WHEAT RIDGE - The modest ranch house at 4300 Gray St. in Wheat Ridge wasn't abused or neglected, it just needs a little love. Well, love and few thousand dollars. In that way, the house on Gray Street is a lot like the rest of Wheat Ridge: 20 years of steady decline have made its newly revitalized neighbors in the Highlands of North West Denver a bit more attractive to potential residents and investors.

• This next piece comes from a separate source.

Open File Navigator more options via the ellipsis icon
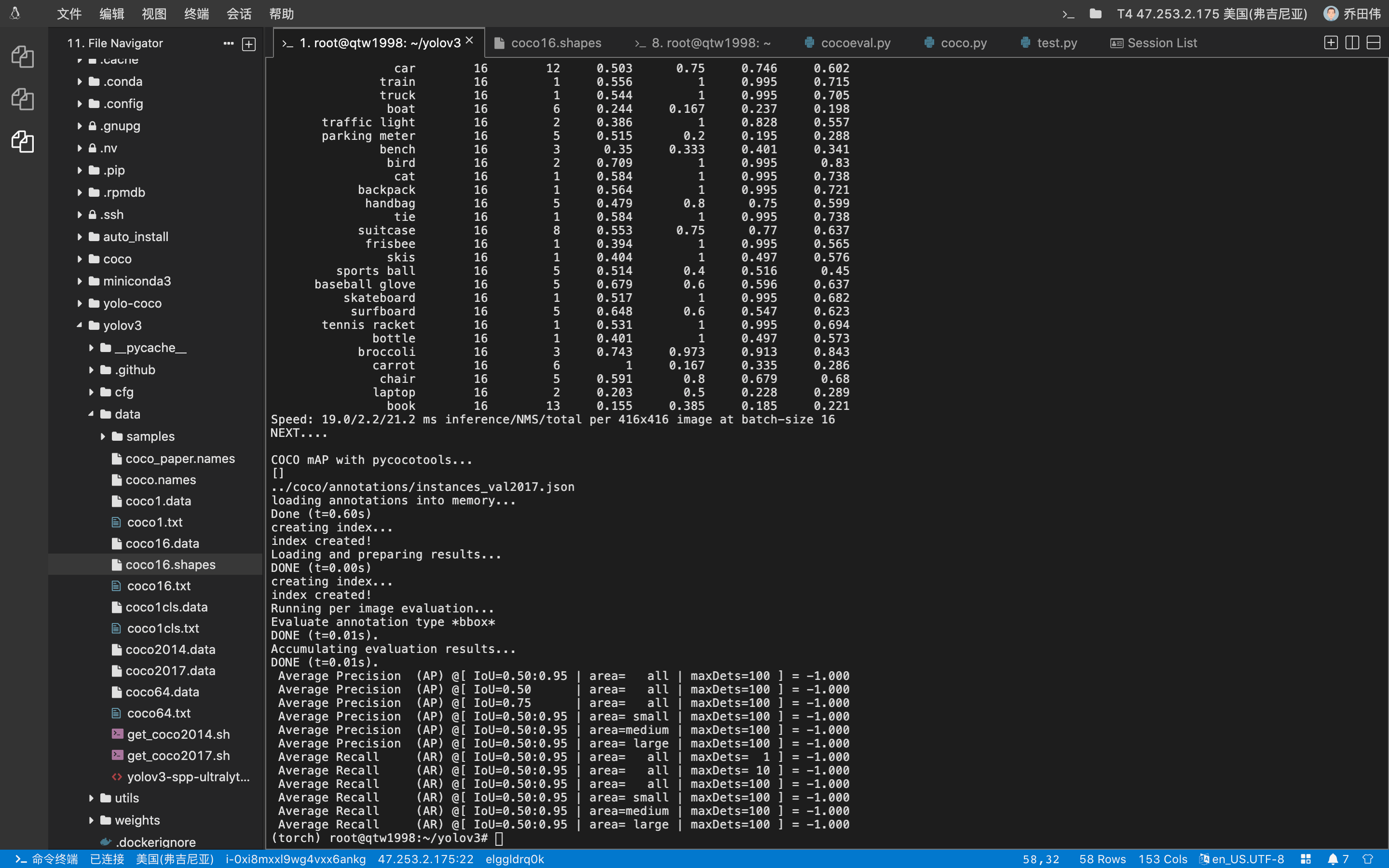The image size is (1389, 868). (229, 43)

But that will all change if Wheat Ridge 2020 (WR2020) has its way. On Feb. 1, the city-funded community and economic development organization will launch an ambitious home investment project intended to breathe new life into the community, one home at a time. The home investment project will offer no-interest home improvement loans to applicants within the project's target area, which spans west from Sheridan Boulevard to Pierce Street and south from West 44th Avenue to West 32nd Avenue - excluding Mountain View. WR2020 also is planning a few fix-and-flip projects of its own to show the neighbors that it doesn't take much to make a big difference.
And 4300 Gray St. is the first baby step in what project organizers hope will be a sustained effort to revitalize the neighborhood. If this project proves successful, WR2020 hopes to soon be juggling as many as five to 10 remodels at a time, says
Denise Balkas, director of real estate and development for WR2020.

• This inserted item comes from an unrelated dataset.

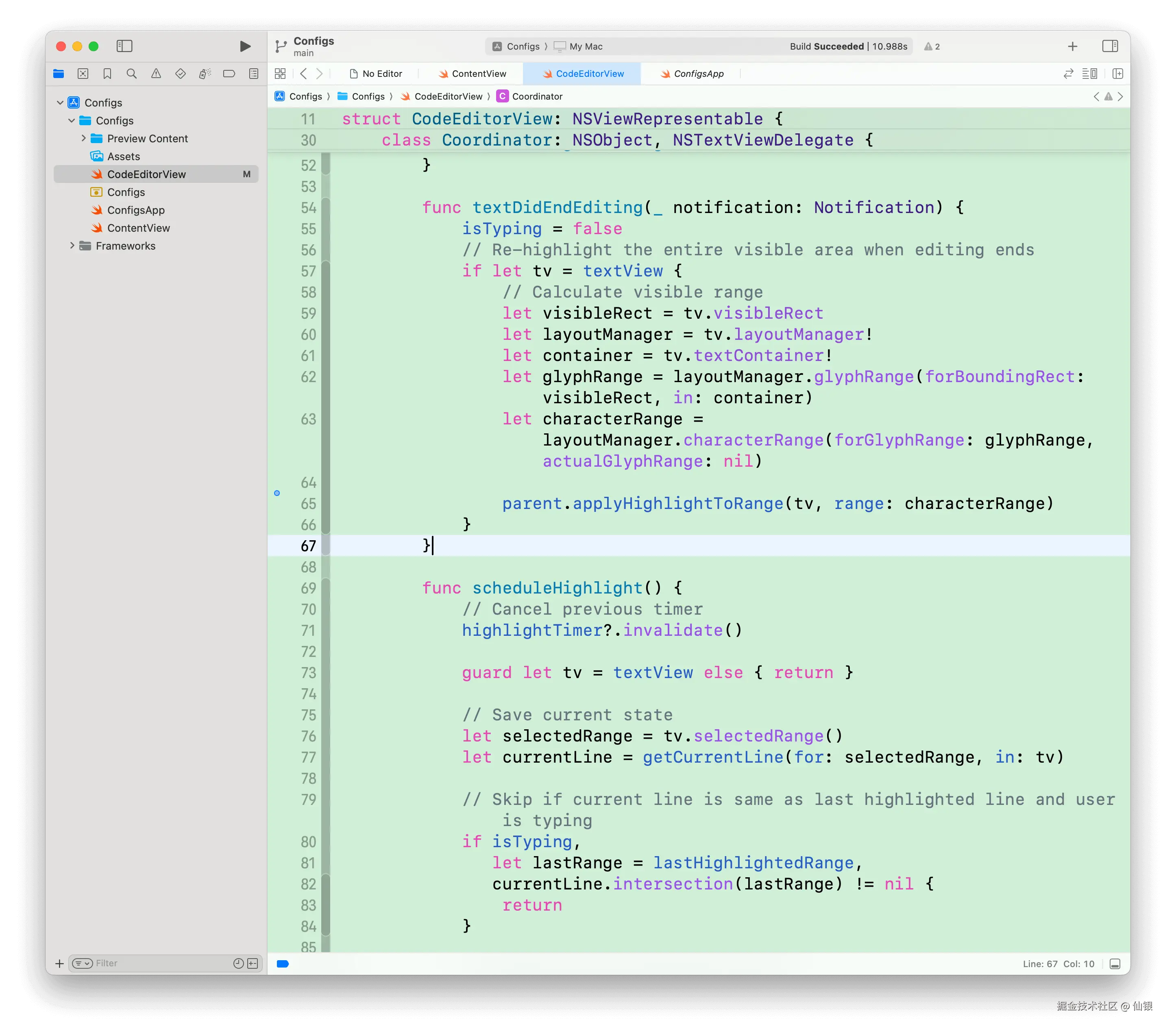1176x1035 pixels.
Task: Click the My Mac run destination
Action: 585,46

"We need to get many of these going if we are going to have any kind of an impact, if you're going to really influence the market" says Balkas, as she walks through the newly painted master bedroom of 4300 Gray St.

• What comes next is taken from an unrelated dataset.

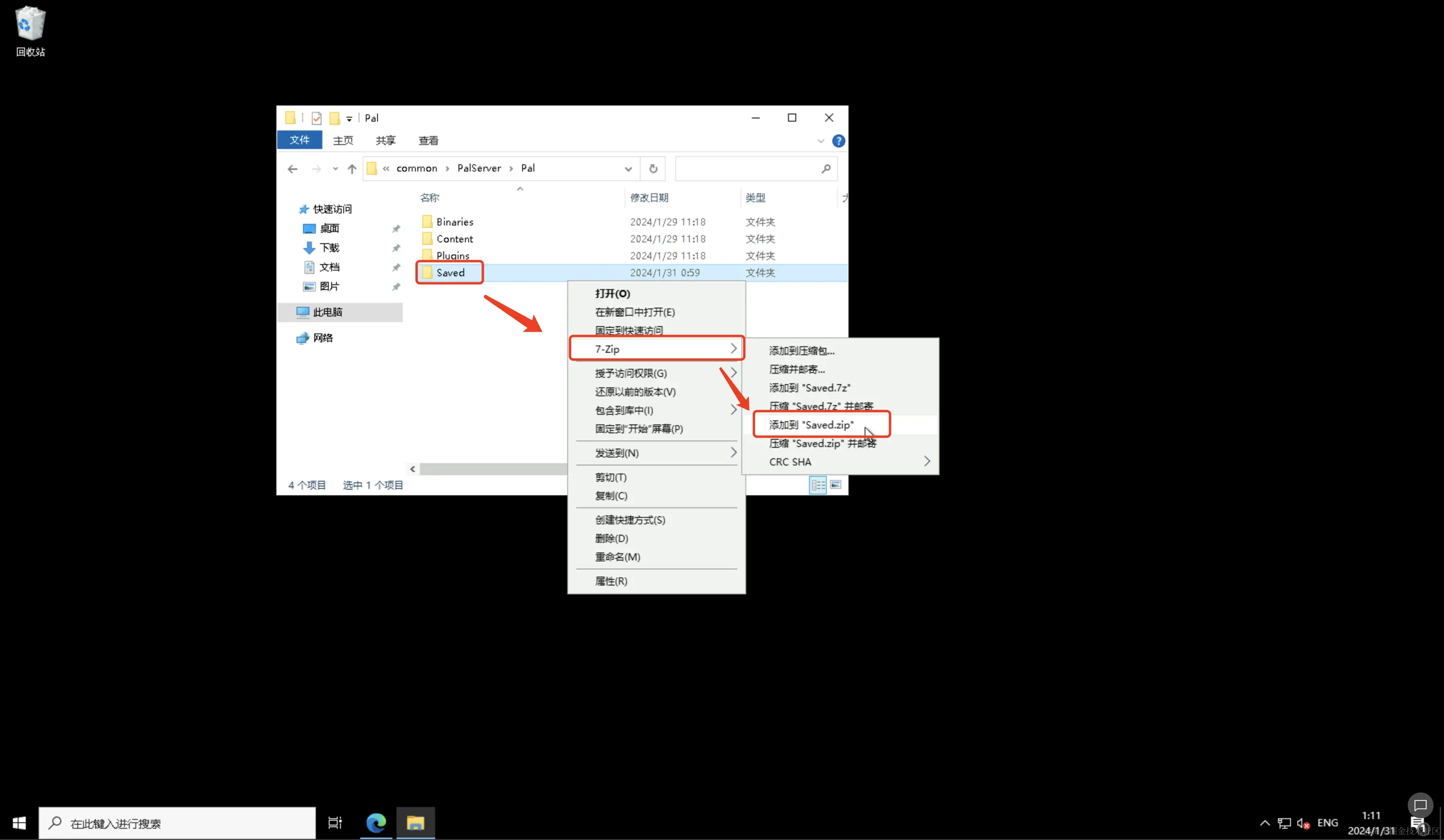1444x840 pixels.
Task: Click the back navigation arrow
Action: [293, 168]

Balkas says she chose this house because it only needed a moderate amount of work to turn it from a solid house to a great family home. And, partnering with Arvada-based remodeling contractor Value-builders, WR2020 has taken a little more than $20,000 and turned a dark, cramped one-level ranch house, typical of both the neighborhood and the year in which it was built, 1948, and turned it into a bright and warm home.
Gone are the green tin awnings that used to shade the windows. Gone, too, are the stained wood paneling and single-paned aluminum windows that used to make the master bedroom, already dark because of the awnings, feel like a drafty cave. In their place are a new kitchen, new windows and energy-saving appliances.
"There are a lot of people who are interested in the Highlands, who don't know that if they come five blocks this way they have a much more affordable opportunity than in Denver," says
Britta Fisher, director of community and small-business development for WR2020.
And by tossing free money at home improvements, WR2020 hopes to help plug the drain of investment and tax revenue that has plagued the city for the last two decades and has, according to their Web site, hurt the city's capacity to attract and retain residents. After a lengthy study of Wheat Ridge's economic realities and possibilities in 2005, city council concluded that Wheat Ridge had steadily lost its share of what the WR2020 Web site refers to as "strong households," and that loss had the effect of diminishing its hopes of attracting new ones. And so, pledging $1.5 million to its budget annually, Wheat Ridge city council founded WR2020 in early 2006 to help turn the tide.
But does the loss of "strong households" imply their replacement by weak ones?
"Rather than looking for strong households versus weak households, which is a subjective term, we are looking for stakeholders," says Wheat Ridge Mayor
Jerry DiTullio. "We would like for them to stay a while and be the building blocks of a vibrant community."
With that goal in mind, WR2020 hopes to use the house on Gray Street as a cornerstone on which to build a stronger community in northeast Wheat Ridge. One house at a time.